* _Consigne_: Extrayez en entier, sans rien y modifier, le texte sur l'accès des travailleurs handicapés à la retraite anticipée.

* _Texte à lire_:
╭──
Nous sommes de facto en présence :

  • d’une population de travailleurs handicapés qui peuvent accéder à la retraite anticipée pour handicap avec une condition d’incapacité permanente d'au moins 50 %, dans la mesure où ils détiennent une reconnaissance administrative de l’antériorité de leur handicap au travail,

  • d’une population de travailleurs handicapés qui faute de reconnaissance administrative sur l’antériorité de leur handicap, doivent satisfaire à une condition d’incapacité permanente d'au moins 80 %, pour avoir simplement accès à l’examen de leur dossier médical par la commission….

Pour éclairer très concrètement avec un exemple, cela signifie qu’à handicap de même nature, incapacité permanente de 50 %, mêmes périodes travaillées et même nombre de trimestres validés, un travailleur bénéficiera de la retraite anticipée, tandis que l’autre n’aura même pas accès à la Commission supposée étudier les situations individuelles des personnes ayant des périodes travaillées sans reconnaissance administrative du handica

Il s’agit là d’une surprenante et manifeste inégalité de traitement au sens juridique du terme.
╰──
* _Contenu des données_:
╭──
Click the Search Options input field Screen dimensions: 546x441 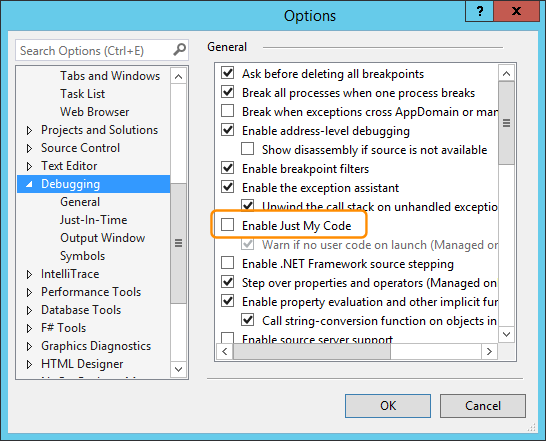(x=94, y=51)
╰──
* _Réponse_:
Nous sommes de facto en présence :

  • d’une population de travailleurs handicapés qui peuvent accéder à la retraite anticipée pour handicap avec une condition d’incapacité permanente d'au moins 50 %, dans la mesure où ils détiennent une reconnaissance administrative de l’antériorité de leur handicap au travail,

  • d’une population de travailleurs handicapés qui faute de reconnaissance administrative sur l’antériorité de leur handicap, doivent satisfaire à une condition d’incapacité permanente d'au moins 80 %, pour avoir simplement accès à l’examen de leur dossier médical par la commission….

Pour éclairer très concrètement avec un exemple, cela signifie qu’à handicap de même nature, incapacité permanente de 50 %, mêmes périodes travaillées et même nombre de trimestres validés, un travailleur bénéficiera de la retraite anticipée, tandis que l’autre n’aura même pas accès à la Commission supposée étudier les situations individuelles des personnes ayant des périodes travaillées sans reconnaissance administrative du handica

Il s’agit là d’une surprenante et manifeste inégalité de traitement au sens juridique du terme.